Тем не менее я рассказал об этом Ленину, о Сократе тоже. Ленин буквально покатывался со смеху, закрывая лицо руками.
В 1925 г. в Париже Аронсон пригласил меня посмотреть сделанный им большой бюст Ленина, пока в гипсе.
— Я пришел к выводу, — сказал мне художник, что я могу и должен сделать бюст Ленина заочно. После его смерти он стоял передо мной все более пластичный и определенный, и этот его образ, созданный почти целиком моим воображением, показался мне достойным по меньшей мере выполнения.
Бюст был замечательный. Он сразу приковывал к себе внимание своей значительностью и содержательностью. Конкретного сходства с Лениным, каким он был в общежитии и каким, конечно, прежде всего представлялся скульпторам, позируя им между делом и как раз без малейшего «позирования», было не так много. Хотя, конечно, всякий сразу, взглянув на бюст, сказал бы — это Ленин.
Но замысел Аронсона мне казался совершенно ясным И очень привлекательным.

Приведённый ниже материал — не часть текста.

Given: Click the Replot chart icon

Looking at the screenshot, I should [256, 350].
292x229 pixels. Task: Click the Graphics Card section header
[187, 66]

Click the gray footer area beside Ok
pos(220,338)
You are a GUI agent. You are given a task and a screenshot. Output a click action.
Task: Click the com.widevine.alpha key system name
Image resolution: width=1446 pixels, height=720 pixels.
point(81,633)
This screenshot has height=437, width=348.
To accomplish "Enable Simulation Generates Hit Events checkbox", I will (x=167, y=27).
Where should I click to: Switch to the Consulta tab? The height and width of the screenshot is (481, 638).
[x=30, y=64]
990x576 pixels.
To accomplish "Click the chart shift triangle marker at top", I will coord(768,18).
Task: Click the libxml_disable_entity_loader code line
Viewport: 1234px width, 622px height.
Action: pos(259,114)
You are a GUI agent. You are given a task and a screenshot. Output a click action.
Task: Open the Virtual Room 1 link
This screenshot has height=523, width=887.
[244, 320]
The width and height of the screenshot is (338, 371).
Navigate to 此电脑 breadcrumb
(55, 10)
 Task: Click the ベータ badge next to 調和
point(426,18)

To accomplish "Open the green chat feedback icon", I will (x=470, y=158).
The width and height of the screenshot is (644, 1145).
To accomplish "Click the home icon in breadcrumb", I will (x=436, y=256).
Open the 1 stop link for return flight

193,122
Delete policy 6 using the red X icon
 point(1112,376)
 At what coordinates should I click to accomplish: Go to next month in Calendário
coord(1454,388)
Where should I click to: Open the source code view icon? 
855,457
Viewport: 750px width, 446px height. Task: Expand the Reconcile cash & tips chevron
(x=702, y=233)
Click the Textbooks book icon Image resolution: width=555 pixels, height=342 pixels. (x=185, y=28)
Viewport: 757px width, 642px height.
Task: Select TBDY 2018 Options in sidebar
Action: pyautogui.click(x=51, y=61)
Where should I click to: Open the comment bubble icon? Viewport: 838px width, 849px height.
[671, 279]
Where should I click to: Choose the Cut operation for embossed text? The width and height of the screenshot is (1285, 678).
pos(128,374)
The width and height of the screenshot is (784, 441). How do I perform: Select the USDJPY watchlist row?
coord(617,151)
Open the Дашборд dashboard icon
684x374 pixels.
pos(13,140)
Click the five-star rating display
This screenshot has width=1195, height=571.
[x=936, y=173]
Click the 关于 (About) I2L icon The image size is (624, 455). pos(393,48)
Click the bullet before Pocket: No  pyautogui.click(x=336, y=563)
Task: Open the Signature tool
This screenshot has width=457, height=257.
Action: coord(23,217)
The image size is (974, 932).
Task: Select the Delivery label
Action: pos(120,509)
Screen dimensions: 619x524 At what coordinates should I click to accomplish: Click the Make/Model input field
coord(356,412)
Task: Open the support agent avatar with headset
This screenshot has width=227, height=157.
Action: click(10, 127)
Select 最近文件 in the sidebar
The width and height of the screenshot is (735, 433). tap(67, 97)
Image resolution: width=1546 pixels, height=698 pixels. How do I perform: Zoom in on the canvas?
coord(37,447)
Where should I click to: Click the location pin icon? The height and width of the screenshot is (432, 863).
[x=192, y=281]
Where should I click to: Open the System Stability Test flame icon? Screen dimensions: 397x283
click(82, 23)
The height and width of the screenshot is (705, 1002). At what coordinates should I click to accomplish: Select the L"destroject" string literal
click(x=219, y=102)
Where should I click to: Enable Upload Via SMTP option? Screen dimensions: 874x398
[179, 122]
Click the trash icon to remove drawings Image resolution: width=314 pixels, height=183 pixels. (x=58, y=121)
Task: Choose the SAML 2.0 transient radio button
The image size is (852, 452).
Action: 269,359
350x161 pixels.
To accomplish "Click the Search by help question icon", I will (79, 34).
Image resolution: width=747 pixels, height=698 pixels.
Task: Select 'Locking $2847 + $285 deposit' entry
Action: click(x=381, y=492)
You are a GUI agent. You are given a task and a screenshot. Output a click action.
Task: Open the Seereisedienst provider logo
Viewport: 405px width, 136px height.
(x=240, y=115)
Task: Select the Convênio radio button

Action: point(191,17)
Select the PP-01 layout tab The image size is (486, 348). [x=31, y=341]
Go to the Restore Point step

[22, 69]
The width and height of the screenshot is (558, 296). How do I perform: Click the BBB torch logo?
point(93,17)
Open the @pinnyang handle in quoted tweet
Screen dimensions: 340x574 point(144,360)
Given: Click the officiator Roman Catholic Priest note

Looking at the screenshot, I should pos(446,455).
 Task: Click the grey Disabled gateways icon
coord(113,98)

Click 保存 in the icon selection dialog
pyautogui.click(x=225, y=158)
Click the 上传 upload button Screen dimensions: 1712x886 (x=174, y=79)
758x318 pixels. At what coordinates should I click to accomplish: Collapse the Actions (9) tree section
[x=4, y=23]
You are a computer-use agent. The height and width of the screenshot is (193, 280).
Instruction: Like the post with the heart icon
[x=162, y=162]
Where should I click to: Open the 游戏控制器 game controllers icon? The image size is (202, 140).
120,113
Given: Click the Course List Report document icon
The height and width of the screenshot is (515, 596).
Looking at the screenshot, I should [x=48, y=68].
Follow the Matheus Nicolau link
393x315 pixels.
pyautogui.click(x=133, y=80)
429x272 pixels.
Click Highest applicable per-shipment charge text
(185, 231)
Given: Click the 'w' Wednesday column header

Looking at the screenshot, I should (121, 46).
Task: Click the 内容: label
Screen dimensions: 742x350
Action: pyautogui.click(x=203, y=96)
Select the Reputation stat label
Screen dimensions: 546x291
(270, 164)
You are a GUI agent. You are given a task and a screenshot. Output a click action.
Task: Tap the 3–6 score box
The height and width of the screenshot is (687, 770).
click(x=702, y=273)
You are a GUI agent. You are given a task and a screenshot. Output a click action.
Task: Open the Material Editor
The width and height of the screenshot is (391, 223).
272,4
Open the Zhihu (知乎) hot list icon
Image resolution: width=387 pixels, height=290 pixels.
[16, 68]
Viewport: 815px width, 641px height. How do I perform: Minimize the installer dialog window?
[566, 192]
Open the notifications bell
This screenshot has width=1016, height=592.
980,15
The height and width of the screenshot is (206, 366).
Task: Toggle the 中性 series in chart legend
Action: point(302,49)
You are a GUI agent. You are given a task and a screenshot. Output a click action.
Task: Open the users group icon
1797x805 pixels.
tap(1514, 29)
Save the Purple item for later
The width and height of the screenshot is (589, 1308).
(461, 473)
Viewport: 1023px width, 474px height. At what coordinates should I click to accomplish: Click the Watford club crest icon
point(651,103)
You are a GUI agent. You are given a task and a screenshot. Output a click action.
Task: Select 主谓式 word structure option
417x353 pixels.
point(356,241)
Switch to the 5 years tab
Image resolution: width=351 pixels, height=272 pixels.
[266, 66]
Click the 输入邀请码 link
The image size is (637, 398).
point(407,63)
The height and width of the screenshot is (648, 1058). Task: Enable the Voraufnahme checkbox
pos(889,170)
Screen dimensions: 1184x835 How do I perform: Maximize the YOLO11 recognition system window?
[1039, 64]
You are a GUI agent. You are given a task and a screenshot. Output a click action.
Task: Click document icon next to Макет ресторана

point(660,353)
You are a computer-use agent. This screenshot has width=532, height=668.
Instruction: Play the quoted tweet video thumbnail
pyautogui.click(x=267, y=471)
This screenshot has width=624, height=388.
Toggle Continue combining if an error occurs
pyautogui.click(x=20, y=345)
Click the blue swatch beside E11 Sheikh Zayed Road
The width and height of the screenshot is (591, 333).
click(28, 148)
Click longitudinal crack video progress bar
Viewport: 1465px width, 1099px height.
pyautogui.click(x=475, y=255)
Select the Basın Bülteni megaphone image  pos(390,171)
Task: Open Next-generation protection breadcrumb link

Конечно, огромная личность Ленина, если ее брать «легендарно», т. е. стараться в мраморе уловить черты его образа, который строится в человечестве, отражая не физическую его фигуру, а культурную, общественно-революционную, допускает разные толкования и, наверное, еще много раз будет подвергаться таким толкованиям методами всех искусств.
Но что дал Аронсон? Он воспринял Ленина, если хотите, политически даже несколько наивно и тем не менее, как я уже сказал, многозначительно. Художник Аронсон, еврей и демократ, ненавидел самодержавие. Ленин для него прежде всего воплощение и вождь революции, вдребезги разбившей трон. Он благодарен ему за это, горд им как великим демократом, но как мирный художник, как культурник он сильно испуган им — этим властным разрушителем.
Он хорошо знает, что Ленин пошел дальше, что революция, связанная с именем этого великого человека, разбила также и капитализм и провозгласила реальный, на деле осуществляемый переход к царству справедливости.
Аронсон часто, хотя и бегло, говорил мне о том, что для него Ленин принадлежит «к семье Моисеев и Иисусов», ибо он, по его мнению, так же страстно, сверхчеловечески любил людей и ту справедливость, в атмосфере которой они только и могут найти свое счастье и достоинство.
— Но Ленин, — говорил мне художник, — выше всех пророков прошлого, потому что он не предсказывал и не звал, а осуществлял как государственный человек: беспощадно разрушая и властно созидая.
Это разрушение, эта беспощадность, притом направленная против частной собственности, с которой мирный ваятель Аронсон, наверно, далеко еще внутренне не покончил, придали в глазах Аронсона облику Ленина нечто демоническое.